**What the task asks:**
In the forum post about simulationist games:
(a) What does the post say a simulationist game makes its sacrifices for?
(b) In the Conan example, what does Thulsa Doom polymorph Conan into?
(c) What does Merlin render Excalibur for?

What are your favorite 4E elements?


Heh. After some long edition-war-era rants from 'simulationists,' I concluded that a simulationist game is one that makes the kinds of sacrifices you would have to make to modify a playable game into an accurate simulation. That is, balance and even basic fairness are right out, anathema to the agenda - and playability is just the bare minimum to make the exercise possible, if tedious. But, it makes those sacrifices for their own sake, not to simulate anything.

The players exploiting the necessarily imbalanced mechanics to maximum advantage? (I guess that's 'skilled play.')
The DM showing off his imagined world with the players as tourists?
Re-running a typical genre story but having it turn out 'right' instead of conforming to genre tropes?
(ie: Thulsa Doom polymorphs Conan into a nematode, Dominates(pi) the hot princess, and takes over the world; Ganfalf uses The One Ring to destroy/become Sauron, Dominates(pi) Galadriel, and takes over the world; Merlin disintegrates the Stone, renders Excalibur for Mana, Dominates(pi) Morgan le Fey, the Lady of the Lake, & Guinevere, and conquers England; etc...)

**Data to examine:**
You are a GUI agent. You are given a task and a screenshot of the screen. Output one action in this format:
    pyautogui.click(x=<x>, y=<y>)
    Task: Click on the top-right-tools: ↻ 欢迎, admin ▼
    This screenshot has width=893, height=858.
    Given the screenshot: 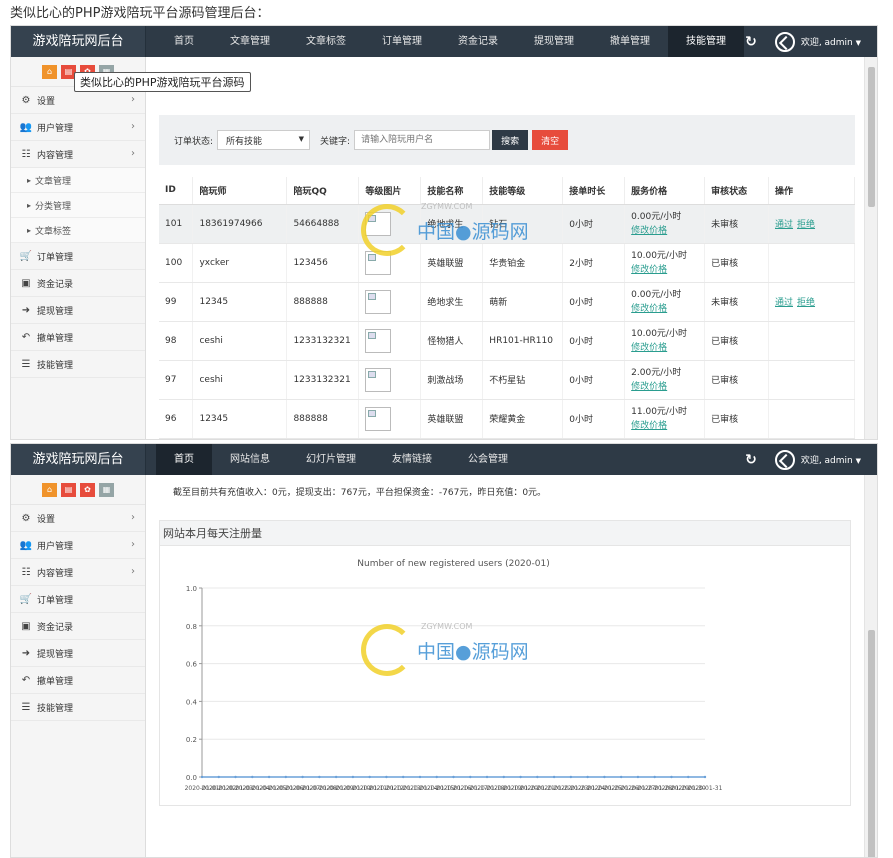 What is the action you would take?
    pyautogui.click(x=811, y=460)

**Written response:**
(a) For their own sake, not to simulate anything.
(b) A nematode.
(c) Mana.